(Stored records)

◆ ◆ ◆

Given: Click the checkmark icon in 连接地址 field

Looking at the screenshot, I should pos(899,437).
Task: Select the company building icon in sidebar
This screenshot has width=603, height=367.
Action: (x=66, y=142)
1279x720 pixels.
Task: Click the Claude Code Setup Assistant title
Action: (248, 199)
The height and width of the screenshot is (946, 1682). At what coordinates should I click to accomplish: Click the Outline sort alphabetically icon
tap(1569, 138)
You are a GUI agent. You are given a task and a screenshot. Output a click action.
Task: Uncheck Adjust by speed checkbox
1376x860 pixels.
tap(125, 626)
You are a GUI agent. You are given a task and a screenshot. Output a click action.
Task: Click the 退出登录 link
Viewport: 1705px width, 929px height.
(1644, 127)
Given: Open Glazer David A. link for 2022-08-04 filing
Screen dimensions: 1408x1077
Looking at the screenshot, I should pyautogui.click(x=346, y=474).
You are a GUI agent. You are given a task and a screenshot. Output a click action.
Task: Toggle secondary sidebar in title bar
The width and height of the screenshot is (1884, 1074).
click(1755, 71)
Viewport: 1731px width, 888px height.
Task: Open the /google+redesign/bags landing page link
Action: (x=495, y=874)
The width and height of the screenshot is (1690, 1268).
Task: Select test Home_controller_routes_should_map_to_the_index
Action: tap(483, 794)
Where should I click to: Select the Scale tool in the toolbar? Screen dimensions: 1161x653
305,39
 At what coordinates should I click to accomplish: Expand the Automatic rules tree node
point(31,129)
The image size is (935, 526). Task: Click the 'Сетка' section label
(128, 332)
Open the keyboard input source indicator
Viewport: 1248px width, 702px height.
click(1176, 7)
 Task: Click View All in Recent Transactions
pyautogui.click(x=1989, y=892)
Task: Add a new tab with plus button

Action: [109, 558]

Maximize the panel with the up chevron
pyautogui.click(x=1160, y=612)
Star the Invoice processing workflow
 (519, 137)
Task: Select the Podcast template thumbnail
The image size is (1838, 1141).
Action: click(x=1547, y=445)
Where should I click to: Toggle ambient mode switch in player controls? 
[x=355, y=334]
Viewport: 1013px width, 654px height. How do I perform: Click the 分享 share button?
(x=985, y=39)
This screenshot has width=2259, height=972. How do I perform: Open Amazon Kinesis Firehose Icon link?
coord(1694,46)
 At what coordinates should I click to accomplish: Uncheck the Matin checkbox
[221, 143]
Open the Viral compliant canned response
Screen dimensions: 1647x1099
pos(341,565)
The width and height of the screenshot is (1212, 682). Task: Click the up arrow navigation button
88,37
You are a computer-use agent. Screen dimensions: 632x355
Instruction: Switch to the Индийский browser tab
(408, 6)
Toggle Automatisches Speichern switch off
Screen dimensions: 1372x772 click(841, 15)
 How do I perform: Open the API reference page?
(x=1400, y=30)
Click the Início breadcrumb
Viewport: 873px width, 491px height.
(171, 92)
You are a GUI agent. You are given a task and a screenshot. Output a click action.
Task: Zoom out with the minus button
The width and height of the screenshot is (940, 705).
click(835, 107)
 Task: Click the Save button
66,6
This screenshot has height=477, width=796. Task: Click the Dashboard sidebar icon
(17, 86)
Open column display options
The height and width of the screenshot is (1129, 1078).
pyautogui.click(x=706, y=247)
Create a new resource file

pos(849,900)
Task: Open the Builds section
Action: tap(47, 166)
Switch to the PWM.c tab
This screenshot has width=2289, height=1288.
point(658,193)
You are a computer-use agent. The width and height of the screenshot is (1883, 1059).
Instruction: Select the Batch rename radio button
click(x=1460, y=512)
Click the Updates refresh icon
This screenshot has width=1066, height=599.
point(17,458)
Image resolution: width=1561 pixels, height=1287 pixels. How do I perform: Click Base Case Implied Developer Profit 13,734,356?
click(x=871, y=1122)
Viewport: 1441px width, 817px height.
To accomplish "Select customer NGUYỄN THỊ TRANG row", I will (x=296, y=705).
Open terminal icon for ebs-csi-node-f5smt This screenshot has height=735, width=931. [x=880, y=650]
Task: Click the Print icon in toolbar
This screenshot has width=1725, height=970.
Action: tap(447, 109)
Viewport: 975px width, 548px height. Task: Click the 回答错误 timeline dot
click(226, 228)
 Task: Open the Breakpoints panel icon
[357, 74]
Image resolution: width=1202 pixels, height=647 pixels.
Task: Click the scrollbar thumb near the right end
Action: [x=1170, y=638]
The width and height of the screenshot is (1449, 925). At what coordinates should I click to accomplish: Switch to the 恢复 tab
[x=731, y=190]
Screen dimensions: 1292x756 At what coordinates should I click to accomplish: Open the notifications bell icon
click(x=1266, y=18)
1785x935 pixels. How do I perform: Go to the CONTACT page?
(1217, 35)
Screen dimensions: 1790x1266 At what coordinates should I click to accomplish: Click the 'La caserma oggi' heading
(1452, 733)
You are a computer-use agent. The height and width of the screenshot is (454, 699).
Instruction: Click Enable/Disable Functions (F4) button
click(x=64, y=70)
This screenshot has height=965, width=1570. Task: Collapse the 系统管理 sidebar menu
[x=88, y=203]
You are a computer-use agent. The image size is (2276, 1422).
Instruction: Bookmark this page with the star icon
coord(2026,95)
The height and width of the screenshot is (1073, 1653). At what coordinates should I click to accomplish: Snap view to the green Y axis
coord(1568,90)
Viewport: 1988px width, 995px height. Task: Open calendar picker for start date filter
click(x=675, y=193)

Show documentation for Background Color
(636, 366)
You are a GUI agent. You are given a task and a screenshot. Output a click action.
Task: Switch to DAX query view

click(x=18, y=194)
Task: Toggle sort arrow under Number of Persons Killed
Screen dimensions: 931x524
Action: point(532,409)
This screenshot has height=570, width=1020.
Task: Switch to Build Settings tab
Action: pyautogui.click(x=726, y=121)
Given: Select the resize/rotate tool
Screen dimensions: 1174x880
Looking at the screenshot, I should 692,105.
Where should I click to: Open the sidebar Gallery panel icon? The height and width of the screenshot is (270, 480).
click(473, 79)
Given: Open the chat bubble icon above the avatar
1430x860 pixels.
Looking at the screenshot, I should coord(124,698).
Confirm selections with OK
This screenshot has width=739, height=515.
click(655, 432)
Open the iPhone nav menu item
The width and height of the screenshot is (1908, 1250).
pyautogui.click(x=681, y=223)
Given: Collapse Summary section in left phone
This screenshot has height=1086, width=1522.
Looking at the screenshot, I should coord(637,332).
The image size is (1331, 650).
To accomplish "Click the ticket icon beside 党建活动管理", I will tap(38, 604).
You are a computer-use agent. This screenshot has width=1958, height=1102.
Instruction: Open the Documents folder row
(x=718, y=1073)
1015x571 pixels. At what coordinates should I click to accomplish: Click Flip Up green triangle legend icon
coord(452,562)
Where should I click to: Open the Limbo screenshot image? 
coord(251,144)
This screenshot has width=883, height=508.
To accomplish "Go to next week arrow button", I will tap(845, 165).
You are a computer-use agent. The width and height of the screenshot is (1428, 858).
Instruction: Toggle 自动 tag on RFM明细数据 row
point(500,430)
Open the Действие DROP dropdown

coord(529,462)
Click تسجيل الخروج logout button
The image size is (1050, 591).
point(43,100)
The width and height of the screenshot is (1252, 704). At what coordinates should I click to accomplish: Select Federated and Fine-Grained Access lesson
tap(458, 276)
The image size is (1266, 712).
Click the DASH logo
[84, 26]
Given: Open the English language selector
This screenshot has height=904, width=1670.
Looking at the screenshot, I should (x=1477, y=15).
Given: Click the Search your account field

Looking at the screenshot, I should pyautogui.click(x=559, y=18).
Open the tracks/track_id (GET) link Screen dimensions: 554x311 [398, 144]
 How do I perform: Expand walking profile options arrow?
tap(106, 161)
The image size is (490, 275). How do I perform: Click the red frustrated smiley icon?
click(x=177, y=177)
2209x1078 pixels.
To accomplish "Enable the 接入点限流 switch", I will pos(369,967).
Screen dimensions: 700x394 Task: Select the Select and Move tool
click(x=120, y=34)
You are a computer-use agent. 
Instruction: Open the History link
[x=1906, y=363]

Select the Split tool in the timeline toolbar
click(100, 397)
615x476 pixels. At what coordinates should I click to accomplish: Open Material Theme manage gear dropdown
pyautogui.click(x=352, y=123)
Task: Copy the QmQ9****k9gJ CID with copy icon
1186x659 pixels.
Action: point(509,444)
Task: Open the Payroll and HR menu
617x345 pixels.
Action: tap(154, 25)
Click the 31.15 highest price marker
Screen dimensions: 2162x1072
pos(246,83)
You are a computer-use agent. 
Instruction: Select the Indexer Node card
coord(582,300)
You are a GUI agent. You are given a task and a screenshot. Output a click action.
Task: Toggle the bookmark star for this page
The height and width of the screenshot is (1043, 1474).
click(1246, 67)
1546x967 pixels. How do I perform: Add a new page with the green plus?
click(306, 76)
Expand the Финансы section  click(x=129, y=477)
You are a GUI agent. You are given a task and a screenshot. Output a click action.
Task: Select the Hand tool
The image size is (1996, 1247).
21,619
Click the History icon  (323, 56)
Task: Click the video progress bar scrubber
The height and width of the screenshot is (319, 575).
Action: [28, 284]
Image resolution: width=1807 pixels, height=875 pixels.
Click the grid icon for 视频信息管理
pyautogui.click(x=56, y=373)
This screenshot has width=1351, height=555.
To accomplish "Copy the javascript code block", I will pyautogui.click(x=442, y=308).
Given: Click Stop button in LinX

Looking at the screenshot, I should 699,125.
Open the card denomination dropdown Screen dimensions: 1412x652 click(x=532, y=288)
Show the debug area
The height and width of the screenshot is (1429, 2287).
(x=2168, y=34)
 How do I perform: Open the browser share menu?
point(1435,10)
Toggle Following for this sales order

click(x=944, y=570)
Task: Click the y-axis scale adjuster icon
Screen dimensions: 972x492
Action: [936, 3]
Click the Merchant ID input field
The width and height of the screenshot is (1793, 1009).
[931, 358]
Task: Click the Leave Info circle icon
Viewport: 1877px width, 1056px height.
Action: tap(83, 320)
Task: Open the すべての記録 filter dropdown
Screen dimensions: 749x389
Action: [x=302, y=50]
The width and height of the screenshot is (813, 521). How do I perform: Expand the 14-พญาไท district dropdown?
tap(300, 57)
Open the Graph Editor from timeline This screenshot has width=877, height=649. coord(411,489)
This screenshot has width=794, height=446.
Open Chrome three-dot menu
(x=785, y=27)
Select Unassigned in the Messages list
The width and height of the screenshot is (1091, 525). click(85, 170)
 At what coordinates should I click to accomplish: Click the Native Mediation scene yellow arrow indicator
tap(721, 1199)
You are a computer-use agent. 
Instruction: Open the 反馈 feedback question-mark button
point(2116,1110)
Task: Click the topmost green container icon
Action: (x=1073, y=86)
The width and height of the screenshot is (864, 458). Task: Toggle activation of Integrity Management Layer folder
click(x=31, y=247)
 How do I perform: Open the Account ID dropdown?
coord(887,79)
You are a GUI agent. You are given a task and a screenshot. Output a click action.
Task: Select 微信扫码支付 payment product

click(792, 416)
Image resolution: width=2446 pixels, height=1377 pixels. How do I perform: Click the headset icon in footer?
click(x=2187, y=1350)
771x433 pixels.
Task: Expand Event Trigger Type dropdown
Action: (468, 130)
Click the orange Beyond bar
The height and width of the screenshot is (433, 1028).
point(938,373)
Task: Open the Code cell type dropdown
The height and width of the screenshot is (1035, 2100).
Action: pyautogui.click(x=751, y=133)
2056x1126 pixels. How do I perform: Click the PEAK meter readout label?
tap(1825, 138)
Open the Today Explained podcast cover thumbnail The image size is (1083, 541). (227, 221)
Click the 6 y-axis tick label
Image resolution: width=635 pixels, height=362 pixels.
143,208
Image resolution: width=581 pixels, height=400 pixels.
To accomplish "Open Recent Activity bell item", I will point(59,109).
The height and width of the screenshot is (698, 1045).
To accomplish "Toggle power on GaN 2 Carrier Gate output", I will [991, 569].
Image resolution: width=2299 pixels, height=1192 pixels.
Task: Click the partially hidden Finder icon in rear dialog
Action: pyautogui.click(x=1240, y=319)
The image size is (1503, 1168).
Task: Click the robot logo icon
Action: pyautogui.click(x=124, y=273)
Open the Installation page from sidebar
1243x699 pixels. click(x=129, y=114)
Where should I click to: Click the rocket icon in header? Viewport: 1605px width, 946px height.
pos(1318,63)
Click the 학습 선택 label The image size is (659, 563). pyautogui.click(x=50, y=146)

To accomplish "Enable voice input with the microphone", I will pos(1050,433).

◆ ◆ ◆

### Assignment
Print again the lines of the entries above that fall between the line holding "Open the card" and the line holding "This screenshot has width=794, height=446.", inclusive, exactly as they stand.

### Response for this exercise
Open the card denomination dropdown Screen dimensions: 1412x652 click(x=532, y=288)
Show the debug area
The height and width of the screenshot is (1429, 2287).
(x=2168, y=34)
 How do I perform: Open the browser share menu?
point(1435,10)
Toggle Following for this sales order

click(x=944, y=570)
Task: Click the y-axis scale adjuster icon
Screen dimensions: 972x492
Action: [936, 3]
Click the Merchant ID input field
The width and height of the screenshot is (1793, 1009).
[931, 358]
Task: Click the Leave Info circle icon
Viewport: 1877px width, 1056px height.
Action: tap(83, 320)
Task: Open the すべての記録 filter dropdown
Screen dimensions: 749x389
Action: [x=302, y=50]
The width and height of the screenshot is (813, 521). How do I perform: Expand the 14-พญาไท district dropdown?
tap(300, 57)
Open the Graph Editor from timeline This screenshot has width=877, height=649. coord(411,489)
This screenshot has width=794, height=446.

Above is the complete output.